Esse tipo de violência também é um problema em São Paulo. A cidade mais populosa do país, com 11,4 milhões de habitantes, tem a segunda taxa mais alta de violência contra a população LGBTQIA+, com 8,3 casos a cada 100 mil habitantes.

Na última posição, Porto Velho (com 460 mil habitantes), tem os piores indicadores para feminicídio, população atendida com esgotamento sanitário, recuperação de resíduos sólidos e emissão de CO² per capita. Mas a capital de Rondônia, por outro lado, está em 10º lugar na lista de Produto Interno Bruto (PIB) per capita, segundo dados de 2020 do IBGE. A capital que lidera esse indicador é Vitória, e a última colocada é Salvador.

Um indicador que exige políticas integradas (saúde, educação, assistência social), por exemplo, é o de idade média ao morrer, segundo o coordenador do Instituto. O problema está ligado à falta de serviços, mas também à gravidez na adolescência e à violência que atinge principalmente jovens negros, entre outras questões.

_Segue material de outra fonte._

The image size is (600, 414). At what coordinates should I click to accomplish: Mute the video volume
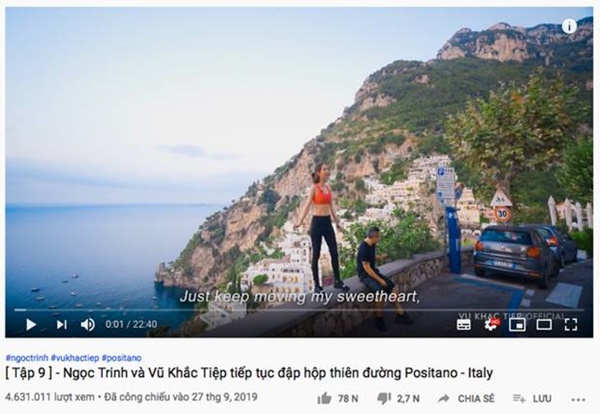(x=88, y=324)
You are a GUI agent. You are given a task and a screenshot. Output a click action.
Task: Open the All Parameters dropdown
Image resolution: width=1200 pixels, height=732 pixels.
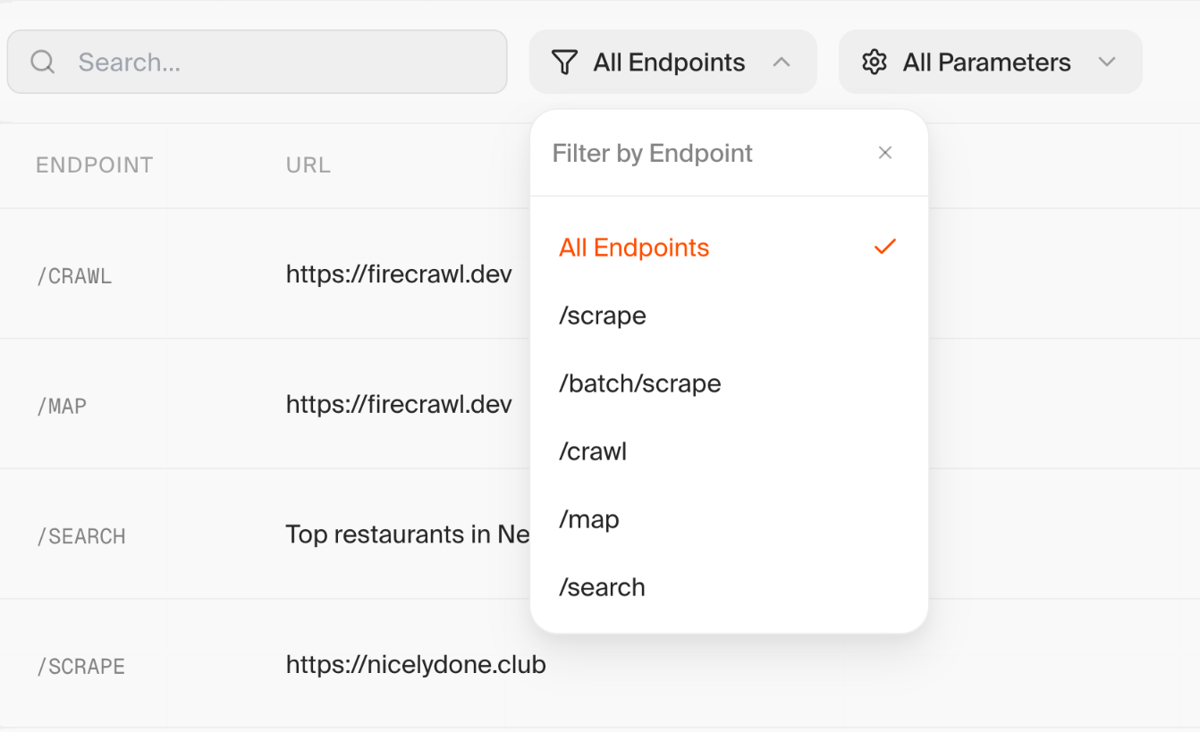988,61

No país, segundo o Mapa, os extremos estão em Belo Horizonte e Porto Alegre, com 72 anos, e Boa Vista, com 57, segundo o Sistema de Informação sobre Mortalidade, do DataSUS de 2022.


Classificação das capitais menos e mais desiguais (exceto Brasília): Curitiba (677), Florianópolis (672), Belo Horizonte (615), Palmas (607), São Paulo (594), Vitória (590), Cuiabá (583), Porto Alegre (580), Goiânia (578), Campo Grande (549), Rio de Janeiro (548), Natal (516), Boa Vista (498), Teresina (473), Aracaju (468), João Pessoa (463), Salvador (438), Macapá (435), São Luís (435), Fortaleza (431), Maceió (428), Rio Branco (424), Manaus (417), Belém (393), Recife (392) e Porto Velho (373). Cada uma é classificada de 1 a 26 em cada um dos 40 indicadores.